Too small to be of interest?
Finally, please don’t ever think you are too small to be of interest. I have security on my websites that tracks attacks. Here are some real time screen shots! I did tighten up my tolerance levels this past weekend so I’m hoping the numbers will come down on a go forward basis.
This post has gone a bit longer than I intended, but your security is of vital importance.
Please leave nothing to chance, secure your accounts with complex passwords as though they housed the family jewels. Honestly, I also bookmark the “pwned” links and check in every once in a while, as an extra precaution.
Very informative post. I make sure that I don’t click on links, especially if it has come from a stranger. Because phishing is considered to be the most popular way for hackers to wreak havoc.
Links in communication have to be treated with care, for sure. I sometimes get weird links from friends on Skype that are ‘phishing’ too. The friends are real – their accounts have definitely been compromised though. Learned that lesson the hard way.
Any emails from places where I do have an account are closed, then I open a new tab and go in to check myself without clicking links.
It’s a sad state of affairs that we have to concern ourselves with being hacked, but it is a real concern. I appreciate you sharing your experience and recommendations.

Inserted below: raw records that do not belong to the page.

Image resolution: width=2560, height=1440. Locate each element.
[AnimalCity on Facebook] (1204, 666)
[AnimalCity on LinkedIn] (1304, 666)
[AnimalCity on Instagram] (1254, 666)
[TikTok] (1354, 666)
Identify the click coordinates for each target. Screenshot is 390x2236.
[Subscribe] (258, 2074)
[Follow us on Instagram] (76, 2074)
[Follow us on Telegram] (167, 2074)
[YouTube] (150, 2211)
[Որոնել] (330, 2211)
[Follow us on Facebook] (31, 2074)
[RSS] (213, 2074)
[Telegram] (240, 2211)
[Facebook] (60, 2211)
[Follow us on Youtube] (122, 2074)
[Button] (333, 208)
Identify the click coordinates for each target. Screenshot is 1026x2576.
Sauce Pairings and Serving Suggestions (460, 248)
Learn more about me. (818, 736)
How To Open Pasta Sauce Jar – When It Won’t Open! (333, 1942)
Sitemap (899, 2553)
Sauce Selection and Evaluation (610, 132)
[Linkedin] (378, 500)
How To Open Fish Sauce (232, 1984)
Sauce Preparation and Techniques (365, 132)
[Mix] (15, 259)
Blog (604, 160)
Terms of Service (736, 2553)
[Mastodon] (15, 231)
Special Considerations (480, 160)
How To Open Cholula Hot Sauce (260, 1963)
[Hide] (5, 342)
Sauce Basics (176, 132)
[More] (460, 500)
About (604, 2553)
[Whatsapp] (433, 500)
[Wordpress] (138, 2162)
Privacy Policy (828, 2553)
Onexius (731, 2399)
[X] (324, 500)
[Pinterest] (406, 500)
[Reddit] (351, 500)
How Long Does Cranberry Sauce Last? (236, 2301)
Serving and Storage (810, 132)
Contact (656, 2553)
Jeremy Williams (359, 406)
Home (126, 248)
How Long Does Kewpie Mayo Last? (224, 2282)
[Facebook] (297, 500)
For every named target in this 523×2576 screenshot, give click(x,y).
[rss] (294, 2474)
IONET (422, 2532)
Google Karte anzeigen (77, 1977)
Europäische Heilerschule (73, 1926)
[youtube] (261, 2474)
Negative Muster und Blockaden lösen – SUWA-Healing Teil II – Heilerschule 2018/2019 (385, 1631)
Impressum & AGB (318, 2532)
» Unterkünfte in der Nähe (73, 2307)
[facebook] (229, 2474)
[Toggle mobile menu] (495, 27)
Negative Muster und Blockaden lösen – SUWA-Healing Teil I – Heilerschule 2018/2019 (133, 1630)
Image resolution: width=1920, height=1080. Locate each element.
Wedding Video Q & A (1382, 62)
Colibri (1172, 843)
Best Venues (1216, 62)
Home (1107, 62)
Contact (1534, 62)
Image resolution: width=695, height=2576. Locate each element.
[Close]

In reality, Christie, most of us probably aren’t even aware of what a large footprint we have online. It’s easy when they accuse you of something random – you can laugh it off, but when reality comes knocking… you have to listen!
This was an informative and timely reminder Agnes, so thanks very much for sharing examples of can happen and what to do about it. Shared on SM for #MLSTL
As Mother used to say: Fore-warned is fore-armed. Unfortunate, but the new reality. Thanks for the share, Debbie!
My husband is extremely diligent when it comes to this sort of stuff. I’m more laid back about it. I guess it boils down to the fact that once you see how easily you can be hacked, you start to lift your due diligence. I’ll be giving it some thought.
Thanks for linking up with us at MLSTL and I’ve shared on my SM 🙂
I used to be laid back about it too, Leanne. But a techie friend nagged me to tighten things up, which I mostly did. It was the above-mentioned email that jolted me though – that they had a valid password! Go give your husband a(nother) hug!!
Some fantastic tips here Agnes, thank you! Unfortunately some of the examples you’ve used here have happened to me! It’s a scary online world sometimes! Gotta be careful so thanks for the links and tips!
You’re very welcome, Min. I find so many people don’t realize how easy it can actually be to protect yourself online. If these tips help just a few people I’m happy!
OMG Thank you Agnes for this timely reminder!
I’d like to say “It’s a pleasure, Robin” but I wish the whole thing wasn’t necessary!! Safe passwording!